_Task objective_.
Exactly as written, return every line of the data below.

_Listed entries_.

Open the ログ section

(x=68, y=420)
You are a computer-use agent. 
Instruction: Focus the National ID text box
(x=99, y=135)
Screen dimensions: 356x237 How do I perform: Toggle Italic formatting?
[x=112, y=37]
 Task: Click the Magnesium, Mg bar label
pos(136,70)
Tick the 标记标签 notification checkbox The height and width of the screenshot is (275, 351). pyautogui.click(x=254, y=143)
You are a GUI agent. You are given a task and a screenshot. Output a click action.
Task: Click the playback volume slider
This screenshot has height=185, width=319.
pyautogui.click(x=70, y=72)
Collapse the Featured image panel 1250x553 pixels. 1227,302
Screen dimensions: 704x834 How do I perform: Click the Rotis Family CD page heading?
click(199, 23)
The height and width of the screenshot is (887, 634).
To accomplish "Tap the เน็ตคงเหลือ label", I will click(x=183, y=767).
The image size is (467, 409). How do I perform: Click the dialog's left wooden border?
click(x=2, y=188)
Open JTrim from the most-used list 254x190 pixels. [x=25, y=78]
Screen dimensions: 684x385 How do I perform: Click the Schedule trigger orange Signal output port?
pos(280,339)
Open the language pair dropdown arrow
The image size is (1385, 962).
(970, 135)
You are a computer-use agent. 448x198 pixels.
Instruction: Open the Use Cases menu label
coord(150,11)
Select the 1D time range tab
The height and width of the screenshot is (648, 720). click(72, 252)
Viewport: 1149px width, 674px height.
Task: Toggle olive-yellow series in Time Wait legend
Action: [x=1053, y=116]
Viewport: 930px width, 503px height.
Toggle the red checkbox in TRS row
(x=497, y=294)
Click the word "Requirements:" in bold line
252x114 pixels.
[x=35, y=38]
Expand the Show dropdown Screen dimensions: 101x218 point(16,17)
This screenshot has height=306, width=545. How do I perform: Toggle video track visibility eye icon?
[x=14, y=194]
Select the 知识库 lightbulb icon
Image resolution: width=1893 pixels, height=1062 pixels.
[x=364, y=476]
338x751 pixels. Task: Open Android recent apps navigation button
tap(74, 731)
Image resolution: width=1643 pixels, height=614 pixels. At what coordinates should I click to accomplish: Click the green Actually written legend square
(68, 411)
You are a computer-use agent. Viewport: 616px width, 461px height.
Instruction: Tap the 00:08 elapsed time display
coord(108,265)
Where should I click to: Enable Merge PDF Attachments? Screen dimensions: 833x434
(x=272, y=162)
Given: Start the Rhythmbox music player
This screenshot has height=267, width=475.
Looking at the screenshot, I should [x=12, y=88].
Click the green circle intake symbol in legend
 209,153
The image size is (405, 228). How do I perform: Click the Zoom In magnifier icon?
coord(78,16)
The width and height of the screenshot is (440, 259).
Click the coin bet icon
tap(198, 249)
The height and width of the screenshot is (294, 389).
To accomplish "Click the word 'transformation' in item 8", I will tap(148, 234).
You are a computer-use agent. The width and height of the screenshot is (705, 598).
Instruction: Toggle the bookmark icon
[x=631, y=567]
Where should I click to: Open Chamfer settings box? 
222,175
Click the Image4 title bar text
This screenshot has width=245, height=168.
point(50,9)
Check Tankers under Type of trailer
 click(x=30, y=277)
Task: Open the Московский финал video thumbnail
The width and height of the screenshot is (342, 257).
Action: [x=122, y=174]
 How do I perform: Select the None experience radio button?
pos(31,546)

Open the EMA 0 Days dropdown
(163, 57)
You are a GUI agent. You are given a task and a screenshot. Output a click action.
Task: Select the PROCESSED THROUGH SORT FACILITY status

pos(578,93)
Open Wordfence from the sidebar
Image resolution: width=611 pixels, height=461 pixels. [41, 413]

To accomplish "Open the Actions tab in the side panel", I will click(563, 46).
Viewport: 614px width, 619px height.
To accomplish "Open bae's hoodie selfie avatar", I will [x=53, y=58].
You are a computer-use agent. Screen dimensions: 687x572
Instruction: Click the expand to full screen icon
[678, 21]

_Response_.
Open the ログ section

(x=68, y=420)
You are a computer-use agent. 
Instruction: Focus the National ID text box
(x=99, y=135)
Screen dimensions: 356x237 How do I perform: Toggle Italic formatting?
[x=112, y=37]
 Task: Click the Magnesium, Mg bar label
pos(136,70)
Tick the 标记标签 notification checkbox The height and width of the screenshot is (275, 351). pyautogui.click(x=254, y=143)
You are a GUI agent. You are given a task and a screenshot. Output a click action.
Task: Click the playback volume slider
This screenshot has height=185, width=319.
pyautogui.click(x=70, y=72)
Collapse the Featured image panel 1250x553 pixels. 1227,302
Screen dimensions: 704x834 How do I perform: Click the Rotis Family CD page heading?
click(199, 23)
The height and width of the screenshot is (887, 634).
To accomplish "Tap the เน็ตคงเหลือ label", I will click(x=183, y=767).
The image size is (467, 409). How do I perform: Click the dialog's left wooden border?
click(x=2, y=188)
Open JTrim from the most-used list 254x190 pixels. [x=25, y=78]
Screen dimensions: 684x385 How do I perform: Click the Schedule trigger orange Signal output port?
pos(280,339)
Open the language pair dropdown arrow
The image size is (1385, 962).
(970, 135)
You are a computer-use agent. 448x198 pixels.
Instruction: Open the Use Cases menu label
coord(150,11)
Select the 1D time range tab
The height and width of the screenshot is (648, 720). click(72, 252)
Viewport: 1149px width, 674px height.
Task: Toggle olive-yellow series in Time Wait legend
Action: [x=1053, y=116]
Viewport: 930px width, 503px height.
Toggle the red checkbox in TRS row
(x=497, y=294)
Click the word "Requirements:" in bold line
252x114 pixels.
[x=35, y=38]
Expand the Show dropdown Screen dimensions: 101x218 point(16,17)
This screenshot has height=306, width=545. How do I perform: Toggle video track visibility eye icon?
[x=14, y=194]
Select the 知识库 lightbulb icon
Image resolution: width=1893 pixels, height=1062 pixels.
[x=364, y=476]
338x751 pixels. Task: Open Android recent apps navigation button
tap(74, 731)
Image resolution: width=1643 pixels, height=614 pixels. At what coordinates should I click to accomplish: Click the green Actually written legend square
(68, 411)
You are a computer-use agent. Viewport: 616px width, 461px height.
Instruction: Tap the 00:08 elapsed time display
coord(108,265)
Where should I click to: Enable Merge PDF Attachments? Screen dimensions: 833x434
(x=272, y=162)
Given: Start the Rhythmbox music player
This screenshot has height=267, width=475.
Looking at the screenshot, I should [x=12, y=88].
Click the green circle intake symbol in legend
 209,153
The image size is (405, 228). How do I perform: Click the Zoom In magnifier icon?
coord(78,16)
The width and height of the screenshot is (440, 259).
Click the coin bet icon
tap(198, 249)
The height and width of the screenshot is (294, 389).
To accomplish "Click the word 'transformation' in item 8", I will tap(148, 234).
You are a computer-use agent. The width and height of the screenshot is (705, 598).
Instruction: Toggle the bookmark icon
[x=631, y=567]
Where should I click to: Open Chamfer settings box? 
222,175
Click the Image4 title bar text
This screenshot has width=245, height=168.
point(50,9)
Check Tankers under Type of trailer
 click(x=30, y=277)
Task: Open the Московский финал video thumbnail
The width and height of the screenshot is (342, 257).
Action: [x=122, y=174]
 How do I perform: Select the None experience radio button?
pos(31,546)

Open the EMA 0 Days dropdown
(163, 57)
You are a GUI agent. You are given a task and a screenshot. Output a click action.
Task: Select the PROCESSED THROUGH SORT FACILITY status

pos(578,93)
Open Wordfence from the sidebar
Image resolution: width=611 pixels, height=461 pixels. [41, 413]

To accomplish "Open the Actions tab in the side panel", I will click(563, 46).
Viewport: 614px width, 619px height.
To accomplish "Open bae's hoodie selfie avatar", I will [x=53, y=58].
You are a computer-use agent. Screen dimensions: 687x572
Instruction: Click the expand to full screen icon
[678, 21]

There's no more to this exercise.